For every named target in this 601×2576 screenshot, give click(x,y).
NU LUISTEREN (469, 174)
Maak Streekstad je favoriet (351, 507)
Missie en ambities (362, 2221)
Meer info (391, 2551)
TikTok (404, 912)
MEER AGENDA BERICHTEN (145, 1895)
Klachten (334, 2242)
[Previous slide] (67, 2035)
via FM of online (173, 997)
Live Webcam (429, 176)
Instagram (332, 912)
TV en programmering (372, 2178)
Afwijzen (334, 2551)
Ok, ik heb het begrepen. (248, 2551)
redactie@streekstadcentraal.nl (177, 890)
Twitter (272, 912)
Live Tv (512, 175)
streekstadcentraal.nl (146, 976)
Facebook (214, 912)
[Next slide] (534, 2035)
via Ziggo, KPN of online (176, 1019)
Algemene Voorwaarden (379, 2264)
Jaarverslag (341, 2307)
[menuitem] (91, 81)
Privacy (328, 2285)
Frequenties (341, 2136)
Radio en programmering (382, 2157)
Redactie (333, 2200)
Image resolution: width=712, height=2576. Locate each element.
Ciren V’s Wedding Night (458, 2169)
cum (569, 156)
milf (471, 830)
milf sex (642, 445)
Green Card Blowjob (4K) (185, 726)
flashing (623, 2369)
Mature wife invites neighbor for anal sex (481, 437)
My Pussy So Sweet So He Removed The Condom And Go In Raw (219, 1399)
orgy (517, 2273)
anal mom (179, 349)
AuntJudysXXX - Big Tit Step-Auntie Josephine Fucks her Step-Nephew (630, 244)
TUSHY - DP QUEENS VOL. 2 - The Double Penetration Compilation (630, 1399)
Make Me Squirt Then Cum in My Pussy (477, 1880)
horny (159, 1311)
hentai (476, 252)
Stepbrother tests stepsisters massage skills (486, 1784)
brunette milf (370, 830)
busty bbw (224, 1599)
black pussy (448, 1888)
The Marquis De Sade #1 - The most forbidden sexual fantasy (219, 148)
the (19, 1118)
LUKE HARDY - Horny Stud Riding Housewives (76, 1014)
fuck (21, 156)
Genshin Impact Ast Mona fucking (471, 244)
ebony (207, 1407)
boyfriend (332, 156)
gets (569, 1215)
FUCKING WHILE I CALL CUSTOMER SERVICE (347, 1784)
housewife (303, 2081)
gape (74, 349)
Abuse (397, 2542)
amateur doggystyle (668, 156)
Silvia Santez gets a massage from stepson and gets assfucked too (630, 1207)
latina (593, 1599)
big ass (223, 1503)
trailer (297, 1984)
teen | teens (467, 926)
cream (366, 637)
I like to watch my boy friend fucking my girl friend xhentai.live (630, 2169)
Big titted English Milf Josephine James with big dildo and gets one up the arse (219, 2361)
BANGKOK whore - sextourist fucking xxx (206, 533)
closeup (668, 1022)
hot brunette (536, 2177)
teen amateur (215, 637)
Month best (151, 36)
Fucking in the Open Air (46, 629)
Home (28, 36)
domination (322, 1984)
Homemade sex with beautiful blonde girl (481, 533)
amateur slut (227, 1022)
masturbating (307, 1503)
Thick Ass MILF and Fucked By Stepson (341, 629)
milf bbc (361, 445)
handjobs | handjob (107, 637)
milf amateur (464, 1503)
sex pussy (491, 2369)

◇ ◇ ◇ ◇ ◇

= PROBLEM DETAILS =
A word-for-word copy of the entries, from the first line through the line containing "anal mom (179, 349)", is the whole answer.

= RESPONSE TO THIS EXERCISE =
For every named target in this 601×2576 screenshot, give click(x,y).
NU LUISTEREN (469, 174)
Maak Streekstad je favoriet (351, 507)
Missie en ambities (362, 2221)
Meer info (391, 2551)
TikTok (404, 912)
MEER AGENDA BERICHTEN (145, 1895)
Klachten (334, 2242)
[Previous slide] (67, 2035)
via FM of online (173, 997)
Live Webcam (429, 176)
Instagram (332, 912)
TV en programmering (372, 2178)
Afwijzen (334, 2551)
Ok, ik heb het begrepen. (248, 2551)
redactie@streekstadcentraal.nl (177, 890)
Twitter (272, 912)
Live Tv (512, 175)
streekstadcentraal.nl (146, 976)
Facebook (214, 912)
[Next slide] (534, 2035)
via Ziggo, KPN of online (176, 1019)
Algemene Voorwaarden (379, 2264)
Jaarverslag (341, 2307)
[menuitem] (91, 81)
Privacy (328, 2285)
Frequenties (341, 2136)
Radio en programmering (382, 2157)
Redactie (333, 2200)
Image resolution: width=712, height=2576. Locate each element.
Ciren V’s Wedding Night (458, 2169)
cum (569, 156)
milf (471, 830)
milf sex (642, 445)
Green Card Blowjob (4K) (185, 726)
flashing (623, 2369)
Mature wife invites neighbor for anal sex (481, 437)
My Pussy So Sweet So He Removed The Condom And Go In Raw (219, 1399)
orgy (517, 2273)
anal mom (179, 349)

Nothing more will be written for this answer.